Smarter, Faster Internet II Sits on Front Burner
Texas colleges lead project
Source: Houston Chronicle, March 8, 1997
By Todd Ackerman
The University of Houston, Rice University and Baylor College of Medicine
are leading a
national effort to build a speedier, more sophisticated Internet.
The $500-million project, dubbed Internet II, is expected to feature virtual
reality and allow scientists to do everything from
practice brain surgery to run weather simulations to design better aircraft.
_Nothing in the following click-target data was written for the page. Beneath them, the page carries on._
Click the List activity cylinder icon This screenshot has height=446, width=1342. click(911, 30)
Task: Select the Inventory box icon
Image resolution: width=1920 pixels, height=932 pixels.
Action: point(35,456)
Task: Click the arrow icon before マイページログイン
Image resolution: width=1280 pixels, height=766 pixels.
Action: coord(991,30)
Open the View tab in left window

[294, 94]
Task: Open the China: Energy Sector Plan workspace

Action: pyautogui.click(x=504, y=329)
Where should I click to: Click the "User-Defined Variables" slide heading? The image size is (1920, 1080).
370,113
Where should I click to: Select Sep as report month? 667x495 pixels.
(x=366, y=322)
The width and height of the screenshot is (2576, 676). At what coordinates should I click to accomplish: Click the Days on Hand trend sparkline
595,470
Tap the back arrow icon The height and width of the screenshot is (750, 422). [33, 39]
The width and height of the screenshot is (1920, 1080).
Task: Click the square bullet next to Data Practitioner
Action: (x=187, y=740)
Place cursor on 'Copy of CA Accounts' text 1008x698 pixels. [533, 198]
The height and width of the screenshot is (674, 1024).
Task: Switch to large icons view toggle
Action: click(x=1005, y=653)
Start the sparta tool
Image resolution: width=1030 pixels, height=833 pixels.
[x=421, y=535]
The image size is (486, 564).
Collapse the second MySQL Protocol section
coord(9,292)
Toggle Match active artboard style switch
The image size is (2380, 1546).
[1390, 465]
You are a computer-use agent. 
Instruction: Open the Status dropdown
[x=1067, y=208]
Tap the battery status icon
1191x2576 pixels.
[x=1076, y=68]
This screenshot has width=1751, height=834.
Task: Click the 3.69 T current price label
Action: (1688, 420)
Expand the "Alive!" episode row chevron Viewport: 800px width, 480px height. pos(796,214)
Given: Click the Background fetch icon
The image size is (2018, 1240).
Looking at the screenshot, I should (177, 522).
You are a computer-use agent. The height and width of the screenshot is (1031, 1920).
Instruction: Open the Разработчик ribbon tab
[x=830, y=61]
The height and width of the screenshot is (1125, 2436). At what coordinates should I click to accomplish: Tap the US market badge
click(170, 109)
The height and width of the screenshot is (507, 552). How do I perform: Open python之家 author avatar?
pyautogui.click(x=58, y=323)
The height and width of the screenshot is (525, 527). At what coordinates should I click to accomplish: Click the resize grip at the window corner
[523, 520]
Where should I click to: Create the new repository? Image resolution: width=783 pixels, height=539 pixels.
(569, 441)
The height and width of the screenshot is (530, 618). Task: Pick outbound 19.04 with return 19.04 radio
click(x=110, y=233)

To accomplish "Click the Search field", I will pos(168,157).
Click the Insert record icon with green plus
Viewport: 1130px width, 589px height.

"This will deliver multimedia documents of image quality better than any
television," said Ken Kennedy, a Rice computer science
professor and co-chair of President Clinton's advisory committee on the network.
"It will transform the Internet from delivering
text documents with some graphics to high-definition, full-motion video."
Internet II is also expected to be a thousand times faster than today's Internet.
UH, Rice and Baylor, along with 10 other institutions, were granted the first
connections to five supercomputer centers last fall by
the National Science Foundation. The centers and linked institutions are
expected to form the backbone of Internet II.
The University of Texas-Austin last month applied to become part of the network.
By June, the NSF is expected to announce the next
slate of schools to win connections.
In all, more than 100 universities -- including Rice, UH and Baylor --have
banded to plan the effort, expected to take
three to five years before it is fully up and running. Like the original,
it is expected to move from universities to the private
sector to consumers.
Currently, Internet II is moving data for the 13 linked schools at 655 million
bits a second, compared with the 28,800 bits a
second that is the highest speed available to most Internet users. Internet
II is expected to reach data transfer speed of 2.2
trillion bits a second in a few years.
Some researchers had emphasized they need a next-generation Internet because
the mass commercialization of the existing one has made
it too congested to handle many of the huge computations they demand. It
can also be inefficient, sometimes bouncing e-mail around
the globe before it lands in a computer down the hall from where it was sent.
But Kennedy stressed it is the capabilities of Internet II that make it most
"exciting." Those capabilities include the
Rice-UH-Baylor coalition's plan to collaborate in visualizing molecular processes
using UH's virtual reality lab and UT's plan to
use the same lab to visualize models they'll create of environmental problems
in Galveston Bay.
Kennedy acknowledged that Internet II will also likely become congested as
it is made available to the public. But, he added,
scientists will then build a yet more sophisticated one.
"Computer superhighways are no different from vehicle highways,"said Kennedy.
"They keep getting congested, no matter how many you
build. If we're successful at Internet II, its resulting congestion will
be a measure of that success.
Funding for Internet II includes Clinton's pledge of NSF funds of $100 million
a year for three years. Universities each chip in
$25,000 --as well as brainpower -- to join and some private interests have
promised to help sponsor the project.